Thursday, February 20, 2020

proper admin - february 2020 (winter brake)

Longtime readers may recall (many, many) posts about the various ways I’ve tried to build rest periods into my workout plan. I’m not talking about a day off after a long run, I mean more like the way schools give kids summer vacation. After a decade of allowing injuries to dictate my breaks, I made a major breakthrough last February and voluntarily stopped running for twelve consecutive days. Almost a fortnight!

In hindsight, this victory for my willpower and long-range planning was hardly one for my fitness as the rest seemed to have no effect on the rest of the year. I’m still committed to the idea of a break, however, so I’m trying something a little different this winter. Instead of ceasing all running activity for a set number of days, I’m simply emphasizing strength workouts ahead of running. I’m doing this because unlike my twelve-day rest, doing workouts seemed to have an effect throughout the year. When I was working out in 2019, I felt I ran better. The spirit of this winter’s plan is more along the lines of an athlete’s off-season rather than a student’s summer vacation.
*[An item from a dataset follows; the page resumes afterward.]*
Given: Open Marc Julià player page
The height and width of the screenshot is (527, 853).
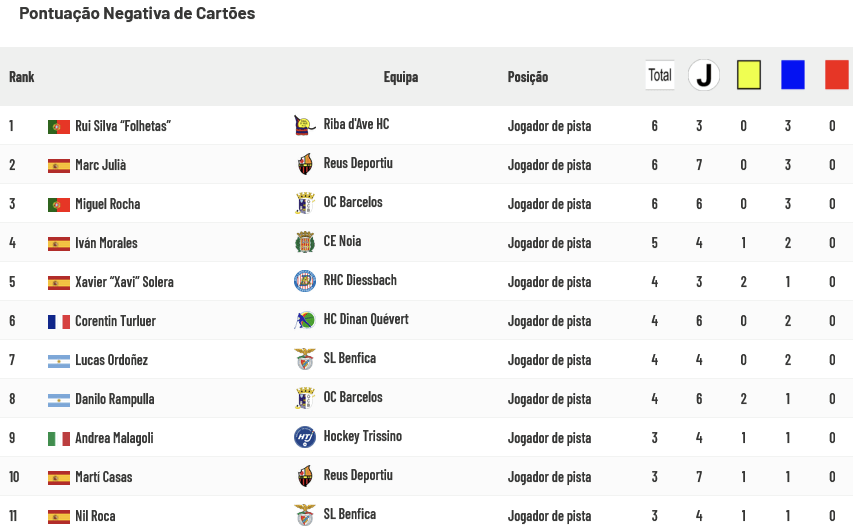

Since I’m still running this isn't really a break. Let's call it a brake, in honor of my slowing down. The Brake started during the last week of January and I've limited my running to just a couple of miles at a time, maybe a 5K once or twice. If weather conditions are poor, I skip running, as I do when I'm busy. I’ve done my strength workout five or six days a week, including on days I’ve run (a departure from my usual routine). The goal is to lock in a habit of doing near-daily strength work because I think this is the key to my staying fit while running thirty-plus miles per week the rest of the year. My understanding of habits is that they take around three to six weeks to fully form, so that’s the expectation I have for my brake – sometime in the next two or three weeks, I should be ready to put my feet on the accelerator once again.